-- START OF QUOTED TEXT --
In fact, in the given example, the non-numbered version of the title sounds
like it should be more authoritative. It goes from an interpretation of, "a
list of 20 common mistakes," to one of, "a list of /the/ common mistakes."
I.e., to me at least, the second option has an implication of being a list of
all the common mistakes, while the former implies that this while this is a
list of 20 mistakes, there could be more.

It is the adjective ("amazing," "killer," "must-have," etc.) present in the
title and NOT the number that conveys authority, completeness, etc.

Perhaps I am the exception, though, and not the rule.

------
jimrandomh
Numbers in the title of a blog post reliably indicate bad writing, because
they indicate that the writer used a template rather than original thought. I
would prefer not to see "N ways to X" articles on HN at all.

------
thingie
Important difference among "Some N of something" and "Somethings" is that I
can see, without looking at the link, that it's a "Some N of something" type
article, which are mostly crap (I don't know, but I didn't see any interesting
article titled "N of something" yet), so it saves time, a little.
-- END OF QUOTED TEXT --
-- START OF ROWS --
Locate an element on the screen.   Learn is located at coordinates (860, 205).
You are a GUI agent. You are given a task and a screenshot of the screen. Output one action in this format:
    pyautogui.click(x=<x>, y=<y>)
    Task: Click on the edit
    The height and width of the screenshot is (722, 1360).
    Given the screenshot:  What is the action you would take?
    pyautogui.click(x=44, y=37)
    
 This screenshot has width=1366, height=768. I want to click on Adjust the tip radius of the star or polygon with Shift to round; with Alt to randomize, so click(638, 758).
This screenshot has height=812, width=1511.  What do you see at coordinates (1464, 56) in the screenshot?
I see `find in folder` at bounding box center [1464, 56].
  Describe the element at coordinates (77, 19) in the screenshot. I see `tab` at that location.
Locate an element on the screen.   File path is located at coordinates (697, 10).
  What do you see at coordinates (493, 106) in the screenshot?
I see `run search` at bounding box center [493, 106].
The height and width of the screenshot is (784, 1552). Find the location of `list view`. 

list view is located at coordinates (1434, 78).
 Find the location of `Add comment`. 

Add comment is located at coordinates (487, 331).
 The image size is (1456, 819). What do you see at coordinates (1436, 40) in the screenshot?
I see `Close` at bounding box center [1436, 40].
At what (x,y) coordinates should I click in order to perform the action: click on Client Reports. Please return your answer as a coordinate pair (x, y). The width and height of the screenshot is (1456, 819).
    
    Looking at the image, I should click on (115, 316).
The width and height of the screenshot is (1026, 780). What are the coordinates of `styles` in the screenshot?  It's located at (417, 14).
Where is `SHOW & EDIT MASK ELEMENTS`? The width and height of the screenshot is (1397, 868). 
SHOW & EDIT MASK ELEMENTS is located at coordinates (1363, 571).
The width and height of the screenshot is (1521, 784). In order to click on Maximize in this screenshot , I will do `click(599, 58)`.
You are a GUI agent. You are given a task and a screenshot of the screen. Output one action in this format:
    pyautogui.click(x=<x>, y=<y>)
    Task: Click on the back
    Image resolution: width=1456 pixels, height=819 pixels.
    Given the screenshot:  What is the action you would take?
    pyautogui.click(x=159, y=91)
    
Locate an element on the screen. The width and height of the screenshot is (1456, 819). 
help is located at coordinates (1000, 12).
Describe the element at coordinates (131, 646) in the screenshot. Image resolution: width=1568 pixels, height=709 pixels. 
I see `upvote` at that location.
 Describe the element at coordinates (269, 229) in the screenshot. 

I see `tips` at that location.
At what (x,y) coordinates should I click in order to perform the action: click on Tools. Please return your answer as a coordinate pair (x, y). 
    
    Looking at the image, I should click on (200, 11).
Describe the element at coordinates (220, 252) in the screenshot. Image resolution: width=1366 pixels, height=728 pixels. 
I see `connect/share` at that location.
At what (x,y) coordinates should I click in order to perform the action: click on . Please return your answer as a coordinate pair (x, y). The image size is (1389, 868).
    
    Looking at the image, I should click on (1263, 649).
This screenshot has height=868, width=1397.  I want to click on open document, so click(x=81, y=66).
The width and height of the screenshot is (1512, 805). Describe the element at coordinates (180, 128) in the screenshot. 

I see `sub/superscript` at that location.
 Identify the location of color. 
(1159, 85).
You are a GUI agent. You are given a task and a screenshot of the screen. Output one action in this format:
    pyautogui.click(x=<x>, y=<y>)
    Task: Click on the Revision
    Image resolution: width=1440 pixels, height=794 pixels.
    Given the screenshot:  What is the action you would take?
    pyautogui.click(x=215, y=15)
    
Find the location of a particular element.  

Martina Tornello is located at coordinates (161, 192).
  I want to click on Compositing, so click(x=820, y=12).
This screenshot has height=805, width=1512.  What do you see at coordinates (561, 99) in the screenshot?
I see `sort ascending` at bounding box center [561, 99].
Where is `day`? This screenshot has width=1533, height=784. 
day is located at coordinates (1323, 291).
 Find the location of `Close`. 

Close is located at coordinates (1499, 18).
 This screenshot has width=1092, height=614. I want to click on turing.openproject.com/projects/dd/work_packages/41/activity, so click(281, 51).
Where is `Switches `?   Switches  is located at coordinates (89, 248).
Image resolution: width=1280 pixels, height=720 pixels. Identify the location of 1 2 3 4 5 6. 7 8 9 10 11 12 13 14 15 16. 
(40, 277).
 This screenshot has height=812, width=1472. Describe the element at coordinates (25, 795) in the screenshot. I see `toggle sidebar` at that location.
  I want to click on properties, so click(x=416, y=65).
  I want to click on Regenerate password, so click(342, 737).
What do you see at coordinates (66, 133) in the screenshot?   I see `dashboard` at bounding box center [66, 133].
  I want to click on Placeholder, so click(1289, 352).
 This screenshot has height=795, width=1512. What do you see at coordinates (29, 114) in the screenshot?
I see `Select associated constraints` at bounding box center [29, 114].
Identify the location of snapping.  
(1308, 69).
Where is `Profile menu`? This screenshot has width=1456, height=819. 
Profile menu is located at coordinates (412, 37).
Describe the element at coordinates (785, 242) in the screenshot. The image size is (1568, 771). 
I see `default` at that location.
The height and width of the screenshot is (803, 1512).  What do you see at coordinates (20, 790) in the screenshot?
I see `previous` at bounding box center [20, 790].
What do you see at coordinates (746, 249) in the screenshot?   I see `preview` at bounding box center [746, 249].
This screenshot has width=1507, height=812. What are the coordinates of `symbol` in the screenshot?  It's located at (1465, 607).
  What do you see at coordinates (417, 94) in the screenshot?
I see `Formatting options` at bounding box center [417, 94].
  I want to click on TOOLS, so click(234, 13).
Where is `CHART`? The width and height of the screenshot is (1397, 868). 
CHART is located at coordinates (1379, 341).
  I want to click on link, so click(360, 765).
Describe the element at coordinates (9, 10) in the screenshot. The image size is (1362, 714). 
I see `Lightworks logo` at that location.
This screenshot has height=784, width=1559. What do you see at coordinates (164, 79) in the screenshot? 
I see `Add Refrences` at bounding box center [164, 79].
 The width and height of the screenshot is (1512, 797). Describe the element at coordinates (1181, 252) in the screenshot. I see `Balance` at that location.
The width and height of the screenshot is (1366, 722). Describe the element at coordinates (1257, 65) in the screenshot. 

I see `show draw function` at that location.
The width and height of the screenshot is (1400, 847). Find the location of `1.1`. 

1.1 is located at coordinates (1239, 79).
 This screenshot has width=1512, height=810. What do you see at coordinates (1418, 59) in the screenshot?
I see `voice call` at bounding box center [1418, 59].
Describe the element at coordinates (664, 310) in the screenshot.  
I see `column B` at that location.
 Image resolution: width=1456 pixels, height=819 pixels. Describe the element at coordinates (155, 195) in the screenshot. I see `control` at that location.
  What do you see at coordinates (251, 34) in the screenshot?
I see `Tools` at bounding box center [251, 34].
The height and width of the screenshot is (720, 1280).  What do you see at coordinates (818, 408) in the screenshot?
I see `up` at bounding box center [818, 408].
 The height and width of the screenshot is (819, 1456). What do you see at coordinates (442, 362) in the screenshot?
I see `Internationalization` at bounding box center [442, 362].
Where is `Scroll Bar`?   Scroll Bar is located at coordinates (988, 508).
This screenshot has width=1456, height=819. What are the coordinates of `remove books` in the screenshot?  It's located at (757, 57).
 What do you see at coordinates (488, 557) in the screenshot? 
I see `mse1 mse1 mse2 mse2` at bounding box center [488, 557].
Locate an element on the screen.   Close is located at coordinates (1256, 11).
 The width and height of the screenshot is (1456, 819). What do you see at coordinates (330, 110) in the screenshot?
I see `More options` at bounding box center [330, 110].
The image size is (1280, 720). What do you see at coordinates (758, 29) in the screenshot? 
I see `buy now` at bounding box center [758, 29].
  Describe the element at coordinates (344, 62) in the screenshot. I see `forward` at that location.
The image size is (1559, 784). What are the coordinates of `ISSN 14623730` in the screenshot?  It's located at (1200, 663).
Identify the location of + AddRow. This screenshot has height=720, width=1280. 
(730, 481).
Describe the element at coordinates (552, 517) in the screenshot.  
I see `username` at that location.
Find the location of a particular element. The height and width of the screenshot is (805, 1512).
-- END OF ROWS --
WHAT YOU HAVE TO DO:
Repeat the passage from the discussion of numbered blog post titles word for word, starting at "In fact, in" and ending at "could be more.". The lines have nothing to do with the discussion of numbers in blog post titles.

SOLVED EXERCISE:
In fact, in the given example, the non-numbered version of the title sounds
like it should be more authoritative. It goes from an interpretation of, "a
list of 20 common mistakes," to one of, "a list of /the/ common mistakes."
I.e., to me at least, the second option has an implication of being a list of
all the common mistakes, while the former implies that this while this is a
list of 20 mistakes, there could be more.